[DIRECTIONS]
For each statement about the article on the Isolagen wrinkle treatment, answer yes or no according to whether it agrees with the article, and quote the article's deciding words. (a) The treatment was launched in Britain four years ago. (b) Plastic surgeons admitted that patients were dissatisfied in as many as half of cases. (c) The British branch that the US firm shut was based in Manchester.

[EXCERPTED PASSAGE]
========
We were duped over £4,000 'miracle cure' for wrinkles - News - Evening Standard
       

We were duped over £4,000 'miracle cure' for wrinkles

An American company selling "a miracle cure for wrinkles" is under investigation after hundreds of women complained the expensive procedure did not work.

An estimated 7,000 patients paid up to £4,500 for Isolagen treatment when it was launched amid a huge frenzy in Britain four years ago.

Billed as a non-surgical facelift, the treatment involves removing skin from behind the ear, growing collagen cells in a laboratory, and then re-injecting the collagen into the face to rejuvenate it and smooth wrinkles.

But plastic surgeons who administered the treatment today admitted it had been "over hyped" and that patients were dissatisfied in as many as one in five cases.

The US biotechnology firm behind Isolagen has now shut its Hammersmith-based British branch leaving scores of patients trying to get their money back.
========
[Stored items from a collection]
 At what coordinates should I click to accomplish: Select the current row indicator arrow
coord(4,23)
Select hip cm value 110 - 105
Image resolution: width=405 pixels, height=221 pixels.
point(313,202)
========
[RESULT]
(a) Yes: "when it was launched amid a huge frenzy in Britain four years ago"
(b) No: "patients were dissatisfied in as many as one in five cases"
(c) No: "has now shut its Hammersmith-based British branch"